Feasibility vs Optimisation

They key reason for the efficient run-time of our ILP models, is their lack of an optimisation function. In effect these become feasibility tests rather than optimisa- tions, the question becomes ’is there a search space?’ rather than ’which point maximises a particular function?’. In these cases we are interested in constraint satisfaction rather than optimisation. The ability to generate models using tools such as Matlab makes ILP a compelling option when investigating the feasibility of a given task set on a mixed criticality cyclic executive. Model generation tools allow for the rapid development of system models which provide a system designer with a means of investigating possible task allocations during all stages of the design and development process.

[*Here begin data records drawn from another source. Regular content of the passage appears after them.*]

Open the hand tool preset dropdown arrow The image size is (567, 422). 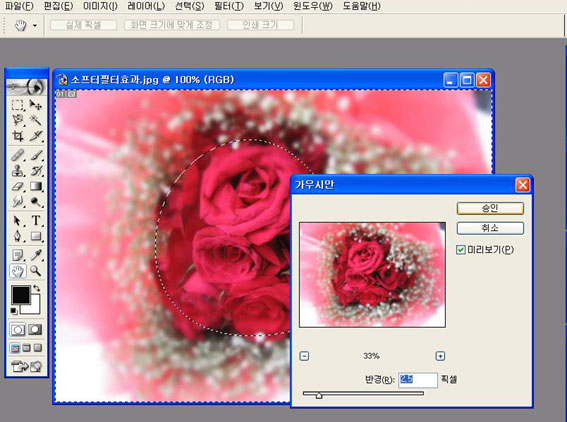35,25
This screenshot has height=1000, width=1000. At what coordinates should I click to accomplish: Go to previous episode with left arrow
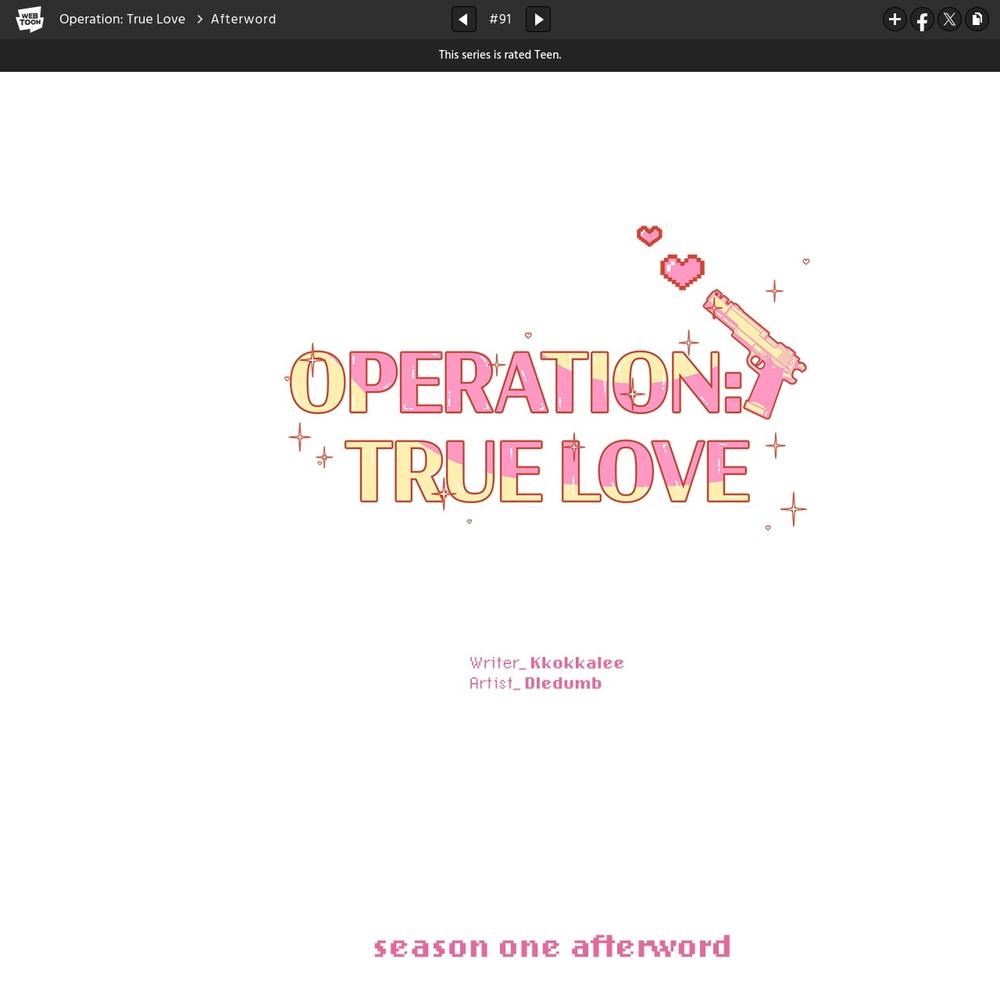pos(463,19)
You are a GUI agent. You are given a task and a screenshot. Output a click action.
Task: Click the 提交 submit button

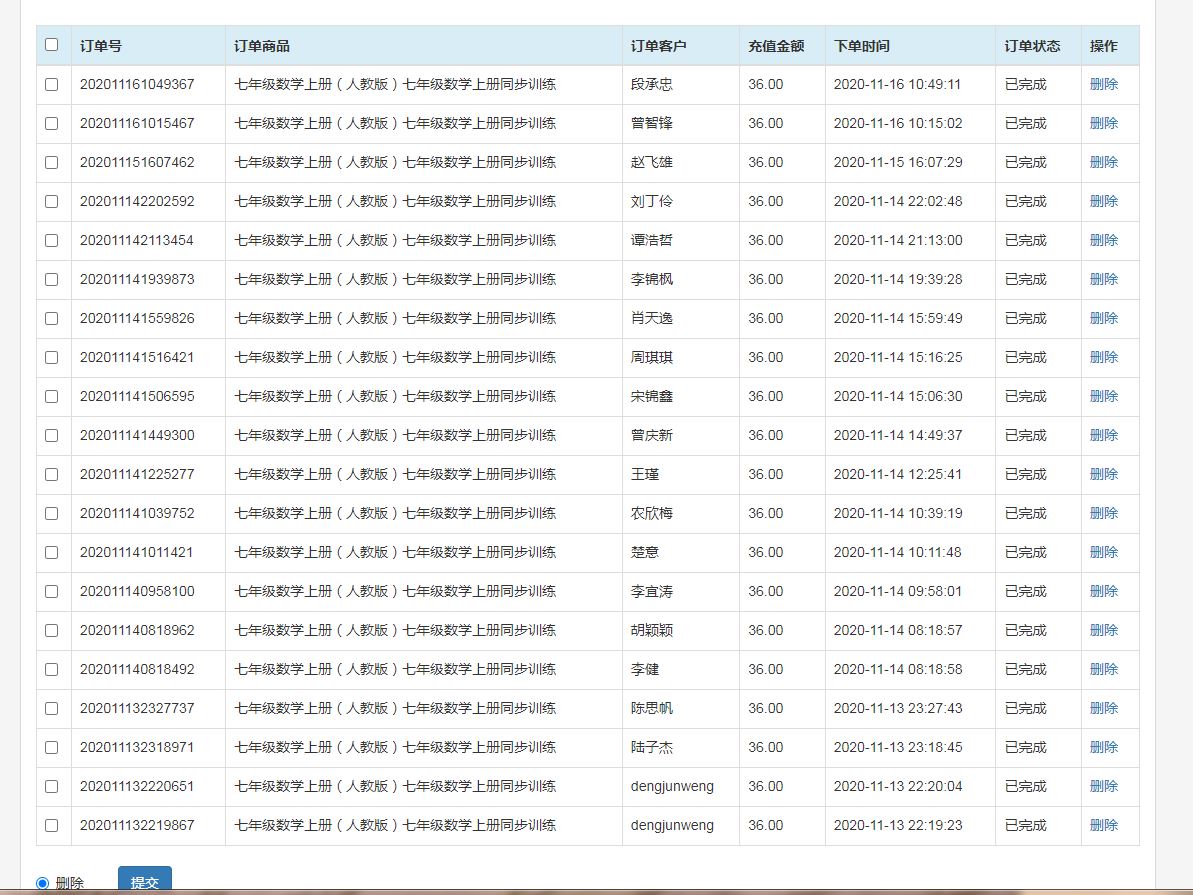[145, 881]
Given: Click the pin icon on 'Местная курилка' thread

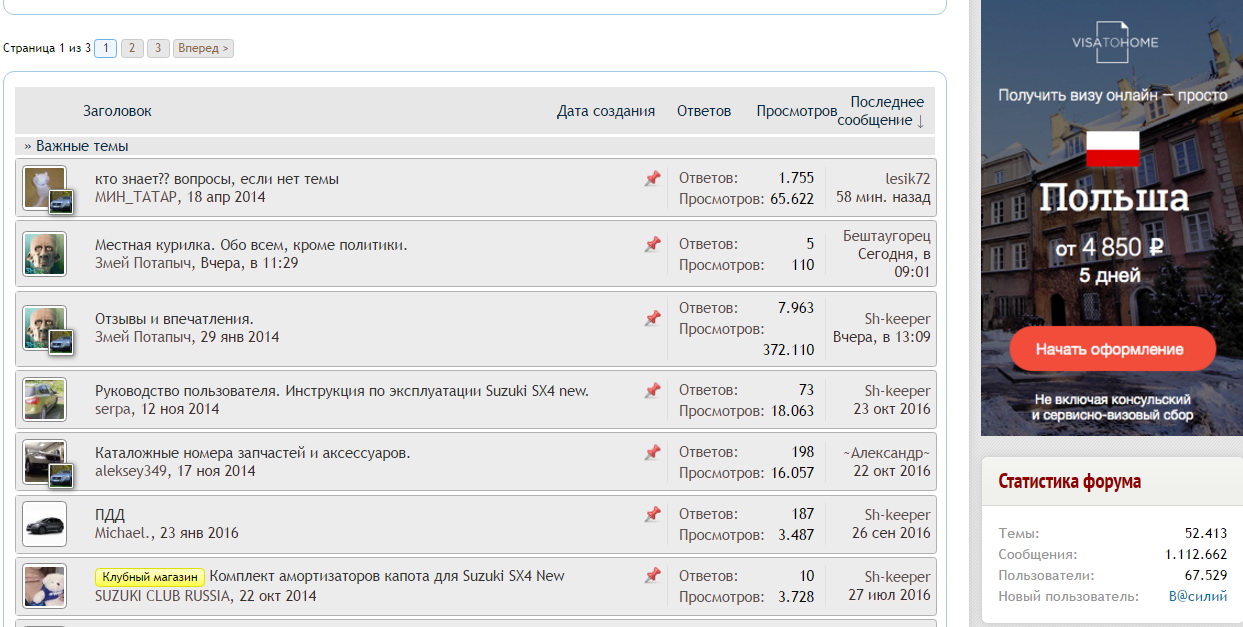Looking at the screenshot, I should click(652, 244).
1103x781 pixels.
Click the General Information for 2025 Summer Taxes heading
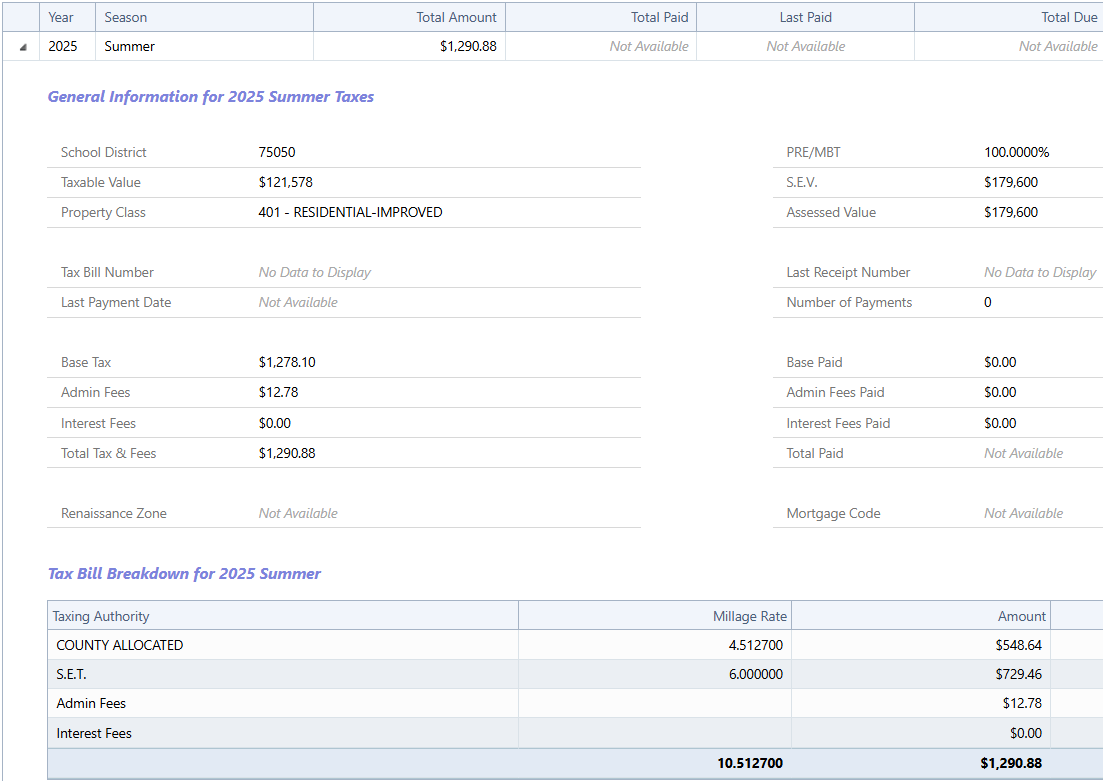211,97
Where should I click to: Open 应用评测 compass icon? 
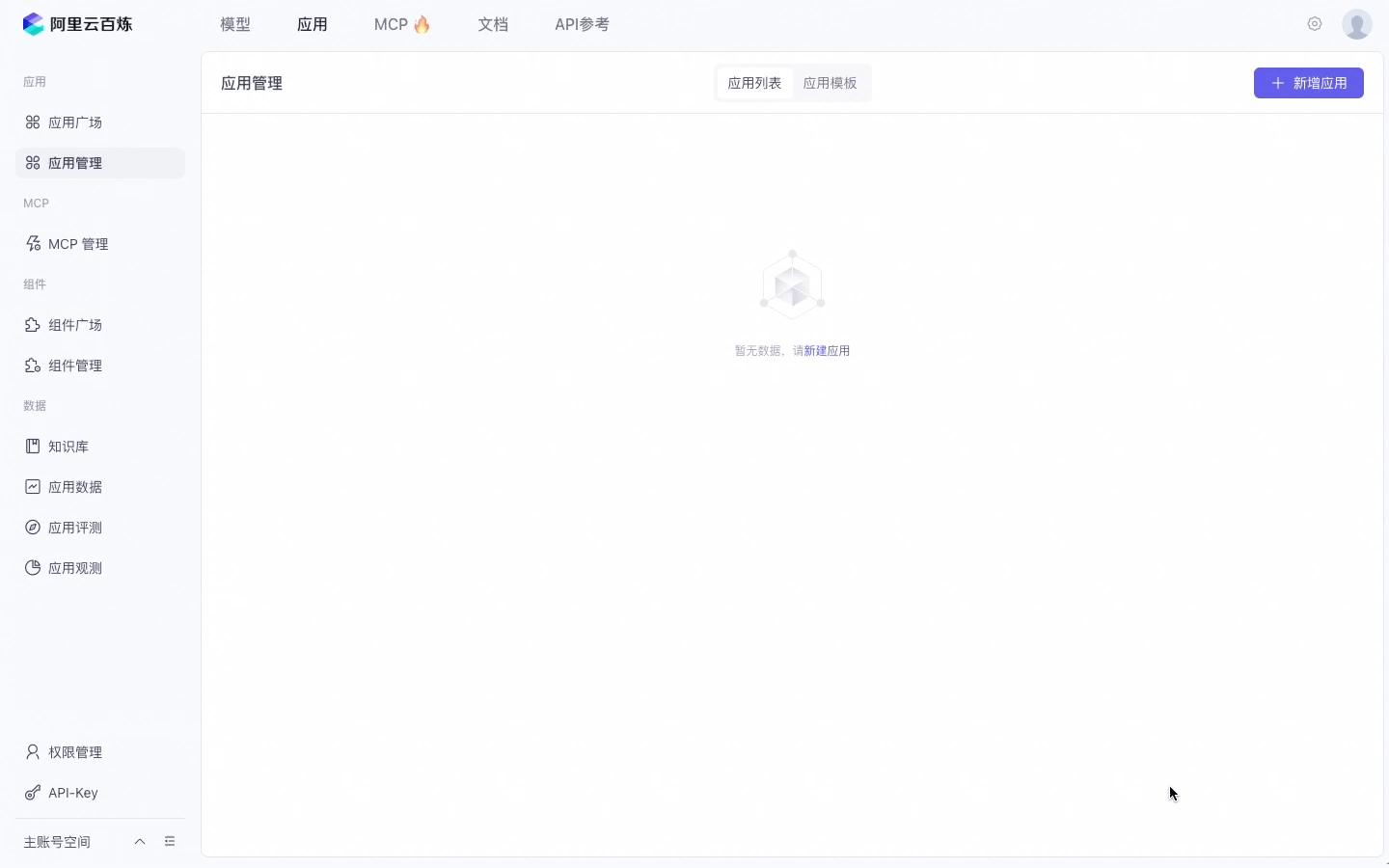pyautogui.click(x=33, y=528)
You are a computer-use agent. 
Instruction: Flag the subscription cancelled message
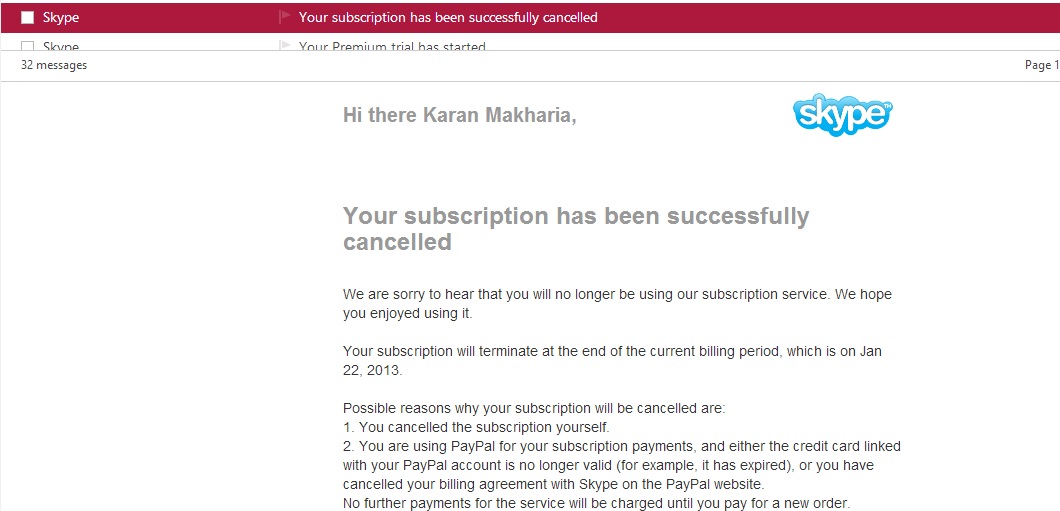[285, 18]
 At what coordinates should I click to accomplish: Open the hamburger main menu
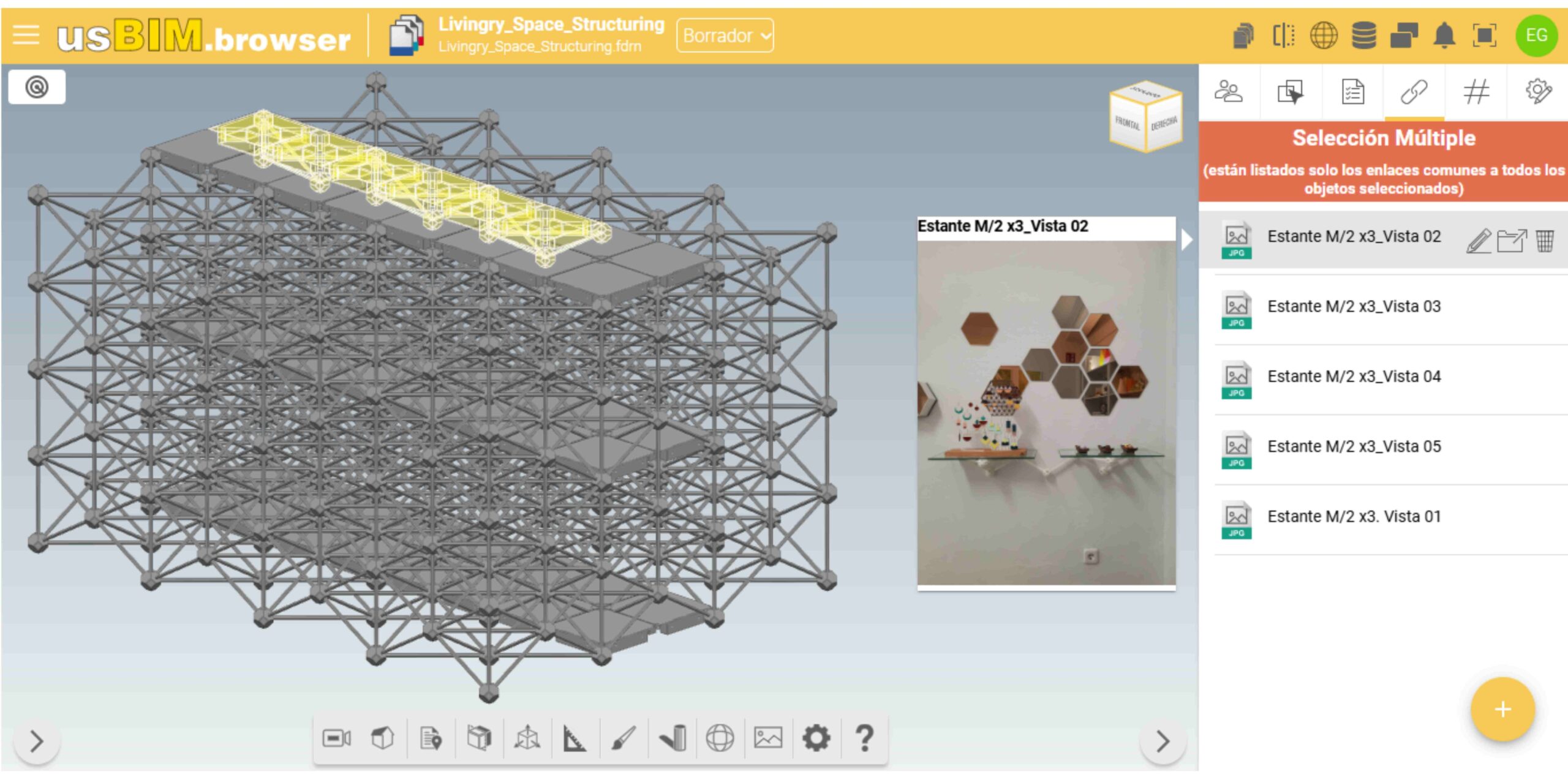pos(26,36)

Task Ordering With Criticality Level

During task allocation, tasks are allocated to the appropriate number of minor cy- cles, and within these to a core. Within this, each minor cycle on each core, is split via the barrier separating the execution of each criticality level. The ordering of execution within tasks of the same criticality level is not explicit, schedulability simply requires the tasks to fit in some order. As the barrier is a dynamic structure, even if a criticality change occurs, the barrier will still be invoked and some work of the following criticality level will execute. In a dual criticality context, logically, work scheduled later in the LO criticality execution is more likely to be effected by a criticality change (HI work overrunning the pre-computed point S). If a critical- ity change occurs, HI work overruns the pre-computed S point by some amount, once that work completes LO work begins execution. Work scheduled first in the LO mode is less likely to suffer during a criticality change. The notion of Impor- tance could be used as a means of ordering tasks within a criticality level. Such an ordering could be applied to any criticality levels below the highest, with tasks assigned a higher importance executing earlier in the schedule. Ordering these tasks is simple, as the schedule is viable no matter which order the tasks execute. In addition to simply ordering tasks once a schedule has been established, importance could be used as a factor for optimisation. The solver could be tasked with ensuring that where possible, higher importance tasks execute before lower

importance. This could either be modelled as firm constraints, where such an order is mandatory or as a desired order which might suffer if the only schedulable solution breaks it. It is worth noting that if modelled as firm constraints optimality is lost (in that it may not find a feasibility schedule, even if one exsists).We return to the issue of optimisation in Chapter 5.